Lauren, my fourth baby and the best surprise of my life has been quite literally a God send. She was the reason in those dark hours after mom was gone that I continued to get up and live. After all, how could I leave a helpless infant to fend for herself?
My brain, ugh that thing. What a complication it has become. Haha While I am happy for a diagnosis, it doesn't make it any easier. The diagnosis didn't take anyway the pain or the fatigue that I am prone to suffer. It just is what it is. While I am trying my best everyday not to let it define me, some days are a lot harder than others.
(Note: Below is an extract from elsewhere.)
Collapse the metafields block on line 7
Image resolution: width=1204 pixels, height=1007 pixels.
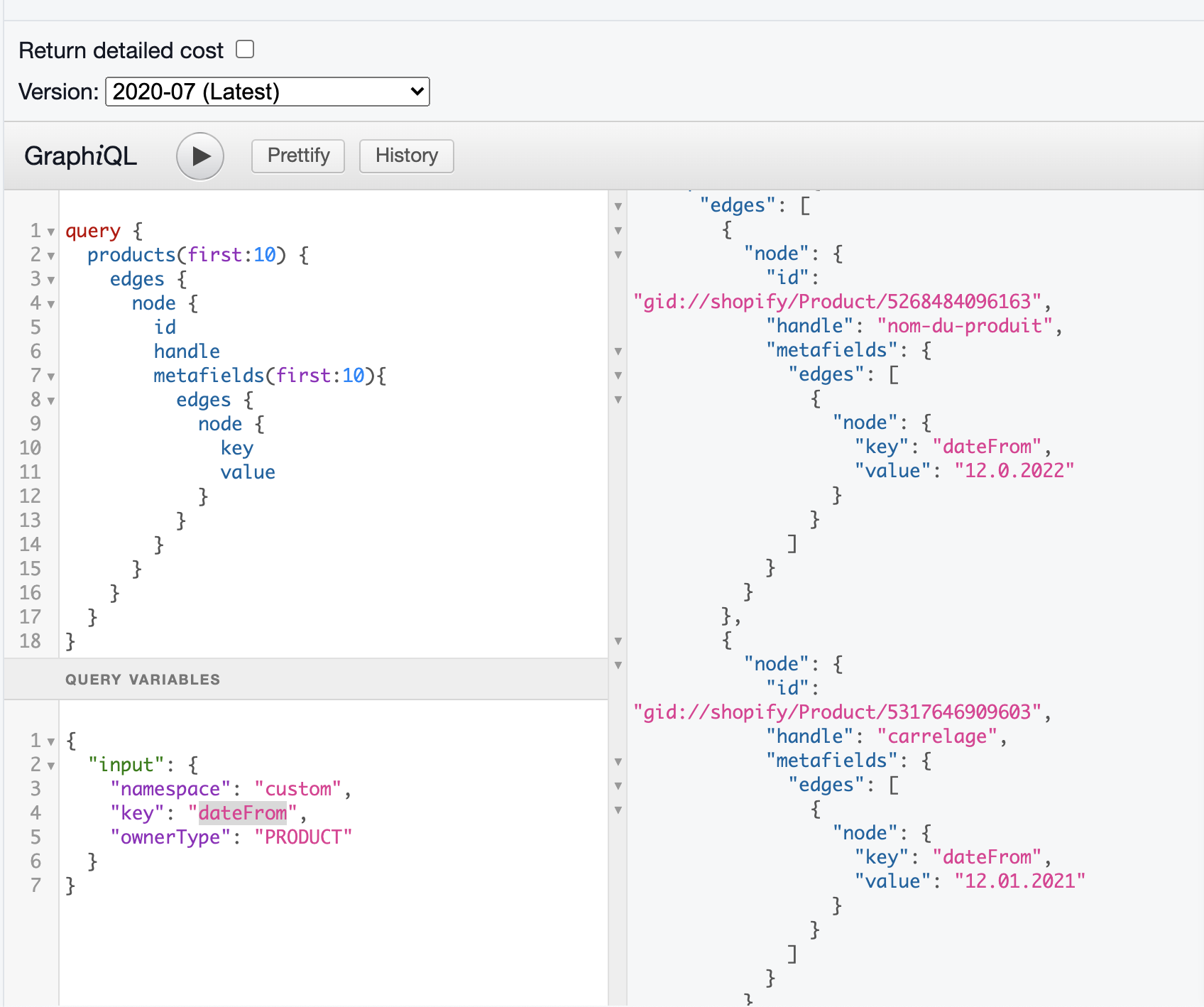pyautogui.click(x=50, y=376)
So here I am, three years later with a couple more followers (thanks) and still babbling about my life. Sure it isn't always interesting, but it is my life and I wouldn't change it for the world.
1 comment:
Sending {hugs} to you. I know exactly what you mean - it hurts so much it could have happened yesterday but each day has been such a struggle - it feels like its taken forever to get here. My mom was the reason I tried so hard, in everything I did. I wanted to make her proud. With her gone, it's almost like trying isn't worth the effort anymore - who's going to care if I do succeed. But I guess now, we are that force for our children. So that when we leave them behind, they when will be better people for having tried hard to succeed and wanting to be that example for their children. I guess that's what keeps us all moving along.